In a noob friendly way: your LLM or diffusion model can fit your CPU + RAM, but it will be slow. If it fits in GPU + VRAM, it will be much faster.

Unified memory architecture (UMA)

There are some systems with unified memory architecture (UMA), where the CPU and GPU share the same memory pool. This can be beneficial for certain workloads, as it allows for faster data transfer between the CPU and GPU. However, UMA systems may have limitations in terms of total available memory and bandwidth compared to dedicated GPU memory.

Apple's M1/M2/M3/M4 chips are a good example of UMA systems, where the CPU and GPU share the same memory pool. This can lead to improved performance for certain AI workloads, as data can be accessed more quickly by both the CPU and GPU.

Minisforum with AMD Ryzen AI Max+ 395 is another example of UMA system.

Ai hardware

There are specialized AI accelerators like Google's TPU, Coral Edge TPU, Rapberry AI HAT (Hailo AI chip), and other companies are developing their own AI chips.

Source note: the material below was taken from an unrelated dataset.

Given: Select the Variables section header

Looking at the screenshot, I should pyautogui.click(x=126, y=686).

These can offer significant performance improvements for specific AI tasks like vision, text to speech, audio processing.

One promising option is https://tenstorrent.com/. I hope one day tenstorrent hardware and filosofy beats NVIDIA's empire.

Monitoring

Talking about NVIDIA GPUs, don't forget to monitor your GPU usage, temperature, and memory consumption. Tools like nvidia-smi can help you keep an eye on your GPU's performance and ensure it's running optimally. Zabbix with Grafana dashboards is also a good option for monitoring with charts and historical data like power consumption, so you can understand how expensive and not eco friendly is using AI for everything, like saying hi or thanks to a LLM bot, or generating cute kitty photos with diffusion models.

Cloud Hardware

When trying cloud hardware, you will feel the pain of paying for expensive GPU instances. Cloud providers charge a premium for GPU resources, and the costs can add up quickly, especially for long-running AI workloads. Additionally, cloud instances may have limitations on GPU availability, leading to potential delays in provisioning resources when needed.

Why Kubernetes?

Kubernetes can add some complexity to your setup, but it also brings a lot of benefits that can be worth the effort.

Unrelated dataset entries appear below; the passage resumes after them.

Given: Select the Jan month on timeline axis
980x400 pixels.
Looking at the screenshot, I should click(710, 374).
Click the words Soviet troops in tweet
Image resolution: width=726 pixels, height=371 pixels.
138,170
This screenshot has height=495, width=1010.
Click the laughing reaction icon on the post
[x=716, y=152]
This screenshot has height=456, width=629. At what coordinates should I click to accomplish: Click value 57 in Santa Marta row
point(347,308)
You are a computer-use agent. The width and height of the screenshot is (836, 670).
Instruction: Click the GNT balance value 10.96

The manifests in this project are designed to be simple and easy to deploy, minimizing the complexity typically associated with docker, docker-compose, local builds, or endless readmes to follow for each tool available on the community projects.

A huge plus, is understanding how kubernetes works, and learning the concepts behind it, like pods, services, deployments, configmaps, secrets, ingress, persistent volumes, storage classes, etc. This knowledge can be valuable for managing modern applications and infrastructure, increasing your skills and adding nice stuff to your personal toolbox.

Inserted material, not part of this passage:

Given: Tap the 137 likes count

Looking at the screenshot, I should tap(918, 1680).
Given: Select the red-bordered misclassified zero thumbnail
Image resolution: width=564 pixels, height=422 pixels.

One day this project will be kubernetes agnostic, today it's using k3s for simplicity. The goal is to be able to deploy in any kubernetes cluster, like microk8s, k0s, https://talos.dev, kind, minikube, full blown kubernetes clusters, or cloud-like services.

Virtualization

Pick one virtualization platform, so you can create and destroy your environment easily. Some good options are:

Proxmox VE
Xenserver
VirtualBox
Hyper-V

If you have a bare metal computer laying around you can install Xenserver or Proxmox. I personally like Proxmox VE, because it's open source, has a web interface, supports LXC containers and KVM virtual machines, and has a nice community. Also it's possible to use pci-e passthrough for GPUs, which is a must have for AI workloads.

Windows users can use Hyper-V, which is built into Windows 10/11 Pro and Enterprise editions.

Linux users can use VirtualBox or KVM/QEMU.

Without virtualization

If you don't want to use virtualization, you can install k3s directly on your host operating system. I'm not sure if gpu passthrough will work with windows host inside wsl, or running Docker desktop or Rancher desktop, but on linux it should work fine.